まるで春の陽気だ。娘はこの天気に誘われて、近所の友達と花や野菜の種撒きをしたらしい。その様子を描いた日記帳を見せてくれたが、二十日大根とルッコラに対しては2人して「早く食べたいから大きくなって」とばかり書いてある。夕食には、フキノトウを炒めてフキ味噌を作った。多分もう数回食べているから初物というわけではないのだが、あの芳香は毎回新鮮で春の匂いを感じる。長時間外で遊んでいて戻ってくる娘にも春の香がまとわりついているようで、匂いを嗅いでいたら嫌がっていた。山菜は娘が祖父母の家に行った時に採って持ち帰る。田舎で過ごした子供時代の遊びといえば今ごろはフキノトウを採って、初夏くらいになるとワラビを採る。ワラビのある場所にはヘビがいるから怖かったが、今考えると呆れるくらいいつも1人で採りに行っていたものだ。自分で植えたのじゃない自然の恵みに会いに行くこと自体が嬉しかったのかもしれない。たぶん、何かがそこに在るのかもしれない。誰かが採った後だとがっかりするのだが、全部なくなるわけじゃないし、誰かが来ていたという気配を感じることも嬉しいものなのだ。

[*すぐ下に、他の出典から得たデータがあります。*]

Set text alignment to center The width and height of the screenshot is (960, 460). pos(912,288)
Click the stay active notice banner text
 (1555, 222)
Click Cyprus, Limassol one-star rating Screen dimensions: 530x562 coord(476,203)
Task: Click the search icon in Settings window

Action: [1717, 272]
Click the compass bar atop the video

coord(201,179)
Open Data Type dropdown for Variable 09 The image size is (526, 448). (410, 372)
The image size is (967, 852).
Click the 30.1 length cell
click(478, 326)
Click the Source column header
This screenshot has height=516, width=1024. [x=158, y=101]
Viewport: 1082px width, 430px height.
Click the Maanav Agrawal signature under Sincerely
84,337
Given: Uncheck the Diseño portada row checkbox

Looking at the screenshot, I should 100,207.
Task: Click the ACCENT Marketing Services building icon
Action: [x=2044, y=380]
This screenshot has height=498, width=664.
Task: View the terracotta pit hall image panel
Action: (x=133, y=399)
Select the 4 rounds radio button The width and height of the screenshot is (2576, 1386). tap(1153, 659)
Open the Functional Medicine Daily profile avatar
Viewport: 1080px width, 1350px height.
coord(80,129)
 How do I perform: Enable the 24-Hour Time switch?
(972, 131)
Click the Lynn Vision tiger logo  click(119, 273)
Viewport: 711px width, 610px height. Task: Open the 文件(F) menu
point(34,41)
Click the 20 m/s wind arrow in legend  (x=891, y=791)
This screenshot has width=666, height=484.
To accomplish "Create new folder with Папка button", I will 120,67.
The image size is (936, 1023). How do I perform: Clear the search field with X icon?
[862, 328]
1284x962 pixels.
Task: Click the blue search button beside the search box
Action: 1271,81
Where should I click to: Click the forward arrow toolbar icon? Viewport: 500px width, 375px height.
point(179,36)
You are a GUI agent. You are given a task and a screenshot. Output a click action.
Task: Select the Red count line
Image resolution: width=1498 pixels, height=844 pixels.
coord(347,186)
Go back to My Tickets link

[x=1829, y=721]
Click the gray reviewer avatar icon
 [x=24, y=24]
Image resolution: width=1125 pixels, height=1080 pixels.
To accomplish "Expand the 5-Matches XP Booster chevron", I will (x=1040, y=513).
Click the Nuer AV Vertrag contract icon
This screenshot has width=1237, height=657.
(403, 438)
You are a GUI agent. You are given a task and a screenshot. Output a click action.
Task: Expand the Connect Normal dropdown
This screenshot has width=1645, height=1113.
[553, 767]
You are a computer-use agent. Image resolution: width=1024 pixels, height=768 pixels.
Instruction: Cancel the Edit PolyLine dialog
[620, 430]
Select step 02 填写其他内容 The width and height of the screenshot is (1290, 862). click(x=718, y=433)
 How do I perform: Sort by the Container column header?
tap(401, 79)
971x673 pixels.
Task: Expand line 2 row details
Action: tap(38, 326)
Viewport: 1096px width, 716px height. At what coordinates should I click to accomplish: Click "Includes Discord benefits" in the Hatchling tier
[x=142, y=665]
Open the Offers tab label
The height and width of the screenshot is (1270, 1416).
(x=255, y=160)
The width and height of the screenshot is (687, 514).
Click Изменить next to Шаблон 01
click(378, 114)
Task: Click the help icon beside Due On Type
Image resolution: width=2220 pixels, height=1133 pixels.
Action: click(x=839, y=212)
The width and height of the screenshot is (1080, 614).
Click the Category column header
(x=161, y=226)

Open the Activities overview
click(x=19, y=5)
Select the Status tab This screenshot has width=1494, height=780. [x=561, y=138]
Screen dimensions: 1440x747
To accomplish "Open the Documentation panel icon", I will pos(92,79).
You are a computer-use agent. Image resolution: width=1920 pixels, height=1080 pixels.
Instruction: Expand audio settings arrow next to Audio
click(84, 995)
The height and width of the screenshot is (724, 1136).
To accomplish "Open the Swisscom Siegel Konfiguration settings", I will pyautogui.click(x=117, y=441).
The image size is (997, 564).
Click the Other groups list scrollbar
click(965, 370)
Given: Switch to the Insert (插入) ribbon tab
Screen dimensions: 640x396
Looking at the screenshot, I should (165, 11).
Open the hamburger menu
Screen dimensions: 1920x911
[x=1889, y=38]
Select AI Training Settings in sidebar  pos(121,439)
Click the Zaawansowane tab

こんな生活が自分の中では当たり前で、今の町中の暮らしが泡沫であると感じてしまう。だからといってあそこに住めるかというと自信がない。でも、と、この頃考えることが多い。父が元気なうちに野菜の作り方くらい教わっておいて、自分の分くらい作る生活をしたい。日当たりの悪い中山間地だが、ソバや雑穀だったら育つかも。この手のものはその気になれば需要があるかも。付近に市場があるからたくさん取れたらそこで少し売ったら楽しみも増える。タイの野菜を作って夫に売ろうか。それもいいアイデアだな。父は退職後に農業をしている。山菜が人気なのでそれも栽培する。その秘密の場所に行くには、なかなか険しい道を行く。するとフキやタラノメがある。野性のものは味も香りも濃厚で、これに慣れていると平地の栽培物は物足りない。「早くウドも食べたいよねえ」と子供達も言っている。おつまみにぴったりのワサビの花ももうじきだ。日常生活にわくわくする要素はほとんどないこの頃だが、フキノトウの匂いに刺激されてわくわくしてきた。そうそう、明日は友人からのお誘いのシカ肉の試食会に行く。お手製のベーコンとハムができているという連絡があった。なるべく楽しい事を考えよう。